Post “amateurish mistake” on Kashmir by Trump, US on damage control exercise

Washington, :  Within hours the US President Donald Trump made “amateurish and embarrassing mistake” by his remarks on ‘mediation’ on Kashmir conflict between India and Pakistan, the US administration on Tuesday said “Kashmir is a bilateral issue for both parties to discuss”.
Acting Assistant Secretary Alice Wells with the Bureau of South and Central Asian Affairs, tweeted to say: “While Kashmir is a bilateral issue for both parties to discuss, the Trump administration welcomes Pakistan and India sitting down and the United States stands ready to assist”.
Eliot L. Engel, Chairman of the House Committee on Foreign Affairs, spoke with India’s envoy to the US Harsh Vardhan Shringla and “reiterated” his support for the longstanding US position on the Kashmir dispute, saying he supported dialogue between India and Pakistan, “but reaffirmed that the dialogue’s pace and scope can only be determined by India and Pakistan”.
He also reaffirmed that in order for dialogue to be meaningful, “Pakistan must first take concrete and irreversible steps to dismantle the terrorist infrastructure on Pakistan’s soil”, a statement said.
Representative Brad Sherman, Congressman representing California’s San Fernando Valley, tweeted about five hours back: “I just apologized to Indian Ambassador Harsh Shringla for Trump’s amateurish and embarrassing mistake”.

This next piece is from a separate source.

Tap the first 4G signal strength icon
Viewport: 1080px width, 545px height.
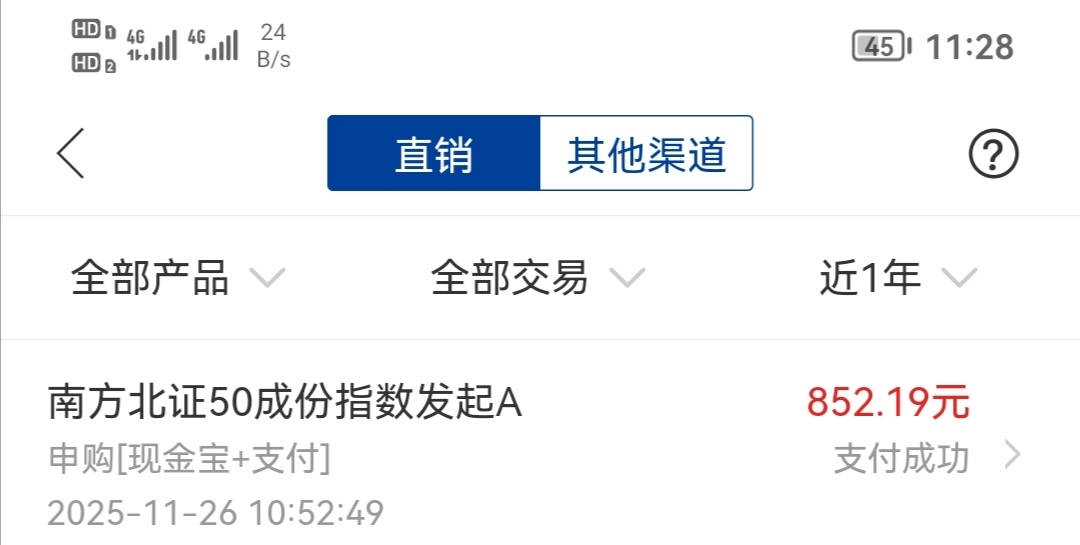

In another missive, he wrote: “Everyone who knows anything about foreign policy in South Asia knows that India consistently opposes third-party mediation regarding Kashmir. Everyone knows PM Narendra Modi would never suggest such a thing. Trump’s statement is amateurish and delusional. And embarrassing”.
President Trump on Monday dropped a virtual bombshell triggering a major row when he said Prime Minister Modi had asked him during Osaka meet in Japan in June to ‘mediate’ between India and Pakistan on Kashmir.
The Ministry of External Affairs in Delhi quickly denied Mr Trump’s claim and even as a senior opposition leader Shashi Tharoor of Congress party has said that the US President perhaps did not have “the slightest idea of what he is talking about”.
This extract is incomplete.